トイレで用を済ませ2階の自分の部屋へ戻ると

彼女は僕のベッドに寝そべりながら僕が塗った塗り絵を見ていた。


彼女は白い素足をパタパタと泳ぐように浮かせている。まるで妖精だと思った。


「ちゃんと出来て偉いぞ。」


彼女が初めて僕を誉めた。出来映えはさておき“挑戦”したことを評価されるのは嬉しかった。  


「ありがとう。」


自然と言葉が出た。


「よし、今日も忘れず塗るんだぞ。」

彼女はそれ以上なにも言わなかった。


「ねえ。ちょっと聞きたいんだけどいいかな。」


僕は昨日からの疑問を解消すべく、彼女に幾つかの質問をしてみることにした。


「僕は上田シゲル、キミの名前はなんていうの?」


すると意外な答えが返ってきた。


「私に名前などない。」


僕は少し考えて提案した。


「僕にキミの名前を考えさせてもらえないかな。」


彼女は迷っていたようだが僕の提案を受け入れてくれた。


「覚えやすい名前にしろよ。」


僕は昨日から考えて決めていた名前を口にした。


「彩!」


「アヤ?」


「うん、彩りのアヤ!どう?キミにぴったりだと思わない?」


「確かに悪くないな。よし、それでいい。」


彩は明らかに嬉しそうに言った。


「それとね、僕は18歳なんだけど彩はいくつなの?」


正直怒られるのを覚悟で聞いたが彩は怒らず、これまた意外な言葉を返してきた。


「いくつに見える?」


僕は吹き出した。


「それ、合コンで年上のお姉さんが言うセリフだよ。」


すると彩は真面目な顔で言った。


「私には名前がなかったように年齢もない。だから、お前が思う年齢が私の年齢だ。」


僕は少し考えてから、こう答えた。


「何歳でもいっか!」


そして今、自分がとても楽しい気持ちでいることに気づいた。こんなに楽しいのは久しぶりだった。
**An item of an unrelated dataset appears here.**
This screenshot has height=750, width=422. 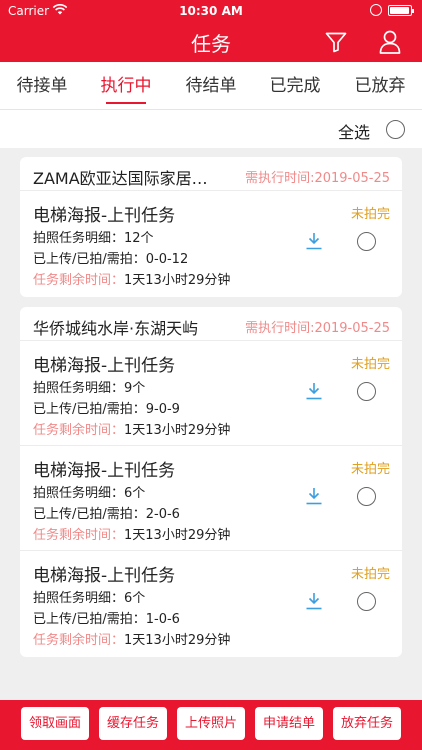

「ねえ、彩。色を塗る時のコツとかないの?広い面積を塗ると、どうしてもむらが目立つんだ。」


彩は再び僕の塗り絵に目を落とした。

少しの間、黙って見ていたが、やがて彼女は立ち上がり机の上に置かれた12色の色鉛筆の中をから2本を取り出した。


彩が持っているのは“赤”と“黄色”だった。


「白い紙はあるか?」


「あると思う。」


僕はしばらく開けていない机の引き出しから真っ白なコピー用紙を取り出した。


彩は2枚のコピー用紙を机の上に並べると、回転椅子が動かないように押さえているよう僕に指示した。
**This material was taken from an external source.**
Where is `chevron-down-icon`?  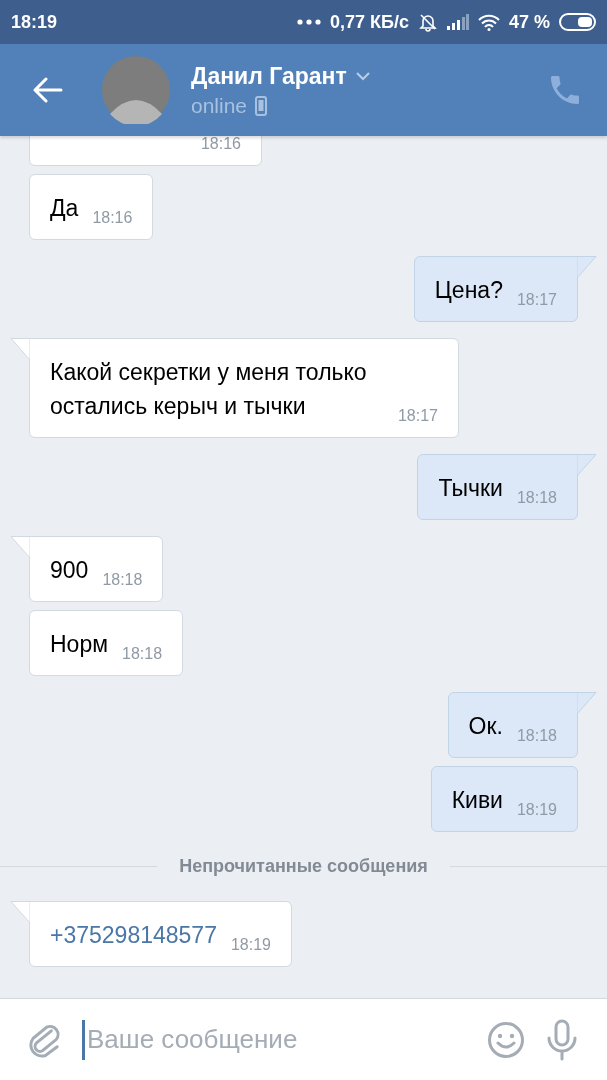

彩は椅子の上にぴょこんと飛び乗り机に向かった。まずは赤色を少し雑に塗った。

その後、同じくらい雑にもう1枚のコピー用紙を黄色で塗った。


「この2枚を見るんだ。どちらがきれいに見えるか答えよ。」


一目瞭然だった。


「黄色」


「そうだ。

紙の色に対して主張の強い色はむらが目立ちやすいが黄色のように白に近い色というのは、むらが目立ちにくいんだ。
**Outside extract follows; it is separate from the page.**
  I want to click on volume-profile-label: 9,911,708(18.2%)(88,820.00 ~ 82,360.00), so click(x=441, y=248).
パステルカラーと呼ばれている色があるだろう。あれも白が混ぜられた色だから、むらは目立ちにくいことになる。

紙が白ければという話だが。」


分かりやすい説明だった。


「じゃあ、紙が黒の場合、黄色は色むらが目立ちやすくなるんだね。」


「その通りだ!なかなか冴えているではないか!」


僕は本当に嬉しかったし、この時間をとても楽しんでいた。


「おっと、まずい!もうこんなに時間が経過していたとは!急がねば!」


彩は昨日と同じように窓を開け雀になって飛んでいってしまった。


僕は笑顔でその様子を見ていた。